Krekorian believes he can retain the course using funds from Proposition O, a bond measure signed in 2004 for projects that clean up pollution or, in this case, improve water quality and increase water conservation.

“We might – emphasis on might – have an opportunity to provide a funding source that can be used to preserve the golf course,” said Krekorian.

Krekorian was excited about the potential for Prop O funds, but remained cautious. The funds have yet to be approved, although Krekorian did meet with the Proposition O Oversight Committee, a meeting which he felt was “reasonably well received.”

In order for a project to be funded by Prop O, it must fall under some distinct criteria. Projects must satisfy three major criteria: make water quality improvements, achieve multiple objectives and be considered feasible, both structurally and financially.

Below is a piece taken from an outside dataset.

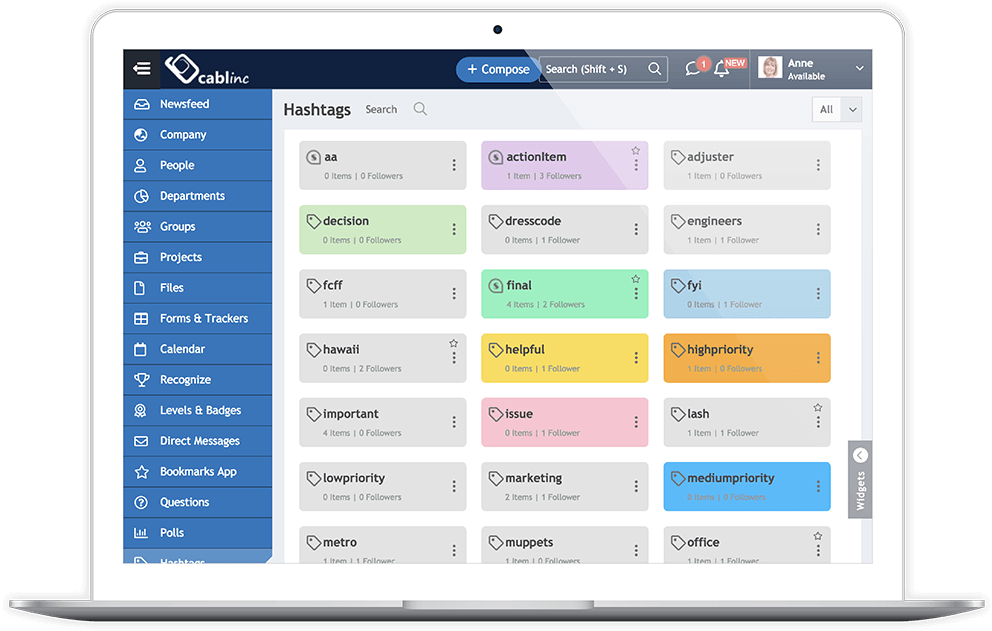
Task: Expand the user profile dropdown arrow
Action: click(859, 69)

“The Verdugo Hills Golf Course fits the criteria for Prop O funding,” said Rich Toyon, president of V.O.I.C.E. (Volunteers Organized In Conserving the Environment), a nonprofit organization interested in conservation of open spaces. Toyon also presented multiple aspects of the project, including how the Verdugo Hills course satisfies each of the criteria and sub-criteria for Prop O funding.

With a drawing of the proposed golf course project, Toyon showed the Volunteer Land Use Committee and residents in attendance the environmentally conscious additions to the golf course. Toyon described additional native vegetation which would be used to filter and slow down water that runs off from the hills and through the golf course, a cistern system which captures this water for irrigation use later on and other additions that make the course environmentally sound. Toyon also described other embellishments such as an expanded parking lot, walking trail and perhaps even a tennis court.

“[V.O.I.C.E.] has been trying to preserve this course for six, seven years. It is a recreational and environmental resource,” said Toyon.

Krekorian also spoke of the golf course as a precious resource, calling it “a cultural treasure of this area which people have grown up with for generations” and “scarce open space under the threat of development.

“For a variety of reasons, it is important to protect this open space property,” said Krekorian.

While remaining realistic, the councilman was still positive.

“Not one single project in CD2 (Council District 2) has been funded by Prop O. Only three have been funded in all of San Fernando Valley,” said Krekorian.

“If we can pull this off, it will be a huge victory for this region.”